* **EXERCISE AIM**:
Can you quote, word for word, the stretch of the blog entry below from "Despite the many" through "its design concept."?

* **SOURCE TEXT**:
Rather than crack open the leeches she prefers the more modern Dracula method & so there'll be the inevitable blood test which I know already will reveal higher than acceptable cholesterol levels & no doubt some other lurking horrors. However, as I explained to her, I am loathe to become a walking pill box.
What has, though, given me a jolt was the discovery that'd I'd lost my sense of smell. Monday afternoon I bought a nose spray from the chemist & gave my sinuses a quick blast up both barrels & enjoyed a few hours of unimpeded breathing. Since then things have, if anything, been worse & ... a sudden drop out of odours. Autumn has wilted to mere sound & vision. In desperation I have gone around the house sticking my nose into various reliable smell sources - tube of savlon (nothing), jar of coffee & Earl Grey tea tin (faint aroma), bar of soap (vaguely), bottle of bleach (strangely no). At the bread shop just a feeble whiff of newly baked bread .... I have never in my life so missed smells or realised how much they matter & make my world. Fingers crossed & this is but a temporary state of affairs. If not ... what a horrible prospect.
... I have just been sent a recorded delivery letter from Renault boasting of their serious concern about their cars and customer satisfaction. I am requested to make an appointment with my garage to carry out a check on the brakes (presumably some problem has been reported).
Despite the many complaints made on the various forums, there is no mention of the infamous wind noise issue.
While I am at it, over the past few weeks, the irritating 'click' sound (originating somewhere near to the back window) has mutated into a creaky sound at various places along the right hand side (passenger side as this is left-hand drive). I have a definite sense that the right rear of the car was not very well finished.
Anyway, I will make the appointment & pass on these gripes expecting to be told - as before - that this is 'normal' (but abnormal) for the model.
This aside, it's a good car & I have to admit that the quietness of the engine probably throws cabin noise into sharper relief. Pity, though, that Renault build & service is not up to its design concept.
(This post is directed particularly at my Portuguese reader).
Apologies for the hiatus but things have been unusually busy - & enjoyable. The days positively fly by.
Less jolly has been a seemingly perpetual cold since the beginning of September (thick chesty cough, catarrh) & yet nothing sufficient to force a day in bed. Not even the feeling of being 'under the weather' simply 'I wish this would go away'.
The pool has now been closed for over a month but I've been walking every day - 30 mins the minimum up to 2 hours or more. Sunday morning in the woods at 8am I stood transfixed by the sunlight coming up from behind the trees - the light falling upon the wooden gate, fence struts & the under side of leaves. A moment that then suffused the rest of the day. Reason, then, to put on the boots & head out.
Tune in next time for updates on the reading & ear food.

* **STORED ROWS**:
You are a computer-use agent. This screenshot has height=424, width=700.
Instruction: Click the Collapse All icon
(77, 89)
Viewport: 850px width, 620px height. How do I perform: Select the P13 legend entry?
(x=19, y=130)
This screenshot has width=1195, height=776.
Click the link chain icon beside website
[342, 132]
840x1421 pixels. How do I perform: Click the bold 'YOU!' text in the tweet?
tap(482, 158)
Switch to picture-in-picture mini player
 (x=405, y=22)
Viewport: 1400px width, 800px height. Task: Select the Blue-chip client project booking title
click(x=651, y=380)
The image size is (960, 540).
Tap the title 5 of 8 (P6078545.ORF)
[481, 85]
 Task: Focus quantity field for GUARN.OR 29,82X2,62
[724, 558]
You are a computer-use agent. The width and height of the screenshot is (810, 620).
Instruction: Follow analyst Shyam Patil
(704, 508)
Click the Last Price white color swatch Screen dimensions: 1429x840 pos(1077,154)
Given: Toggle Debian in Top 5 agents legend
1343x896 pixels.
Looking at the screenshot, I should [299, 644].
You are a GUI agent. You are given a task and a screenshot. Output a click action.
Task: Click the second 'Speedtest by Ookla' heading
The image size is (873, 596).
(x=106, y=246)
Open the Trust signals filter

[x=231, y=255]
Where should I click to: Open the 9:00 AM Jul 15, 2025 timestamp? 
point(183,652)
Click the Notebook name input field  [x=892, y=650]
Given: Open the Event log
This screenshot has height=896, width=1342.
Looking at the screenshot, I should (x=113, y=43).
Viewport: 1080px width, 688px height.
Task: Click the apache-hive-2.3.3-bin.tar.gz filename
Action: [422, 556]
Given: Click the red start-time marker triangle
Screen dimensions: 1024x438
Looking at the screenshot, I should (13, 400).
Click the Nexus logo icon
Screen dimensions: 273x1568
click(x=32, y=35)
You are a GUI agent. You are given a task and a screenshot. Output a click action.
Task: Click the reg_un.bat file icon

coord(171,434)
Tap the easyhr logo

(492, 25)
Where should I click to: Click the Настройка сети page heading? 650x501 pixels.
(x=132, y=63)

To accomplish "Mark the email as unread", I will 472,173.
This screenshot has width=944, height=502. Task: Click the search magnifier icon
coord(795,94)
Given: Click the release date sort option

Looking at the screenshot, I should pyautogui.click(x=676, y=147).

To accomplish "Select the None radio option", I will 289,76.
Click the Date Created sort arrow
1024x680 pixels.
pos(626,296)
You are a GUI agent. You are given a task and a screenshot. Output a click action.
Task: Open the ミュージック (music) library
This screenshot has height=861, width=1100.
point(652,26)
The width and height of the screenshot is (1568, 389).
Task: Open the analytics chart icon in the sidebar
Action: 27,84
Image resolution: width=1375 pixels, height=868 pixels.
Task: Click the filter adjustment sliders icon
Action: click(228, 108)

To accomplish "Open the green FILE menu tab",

* **RESULT OF THE TASK**:
Despite the many complaints made on the various forums, there is no mention of the infamous wind noise issue.
While I am at it, over the past few weeks, the irritating 'click' sound (originating somewhere near to the back window) has mutated into a creaky sound at various places along the right hand side (passenger side as this is left-hand drive). I have a definite sense that the right rear of the car was not very well finished.
Anyway, I will make the appointment & pass on these gripes expecting to be told - as before - that this is 'normal' (but abnormal) for the model.
This aside, it's a good car & I have to admit that the quietness of the engine probably throws cabin noise into sharper relief. Pity, though, that Renault build & service is not up to its design concept.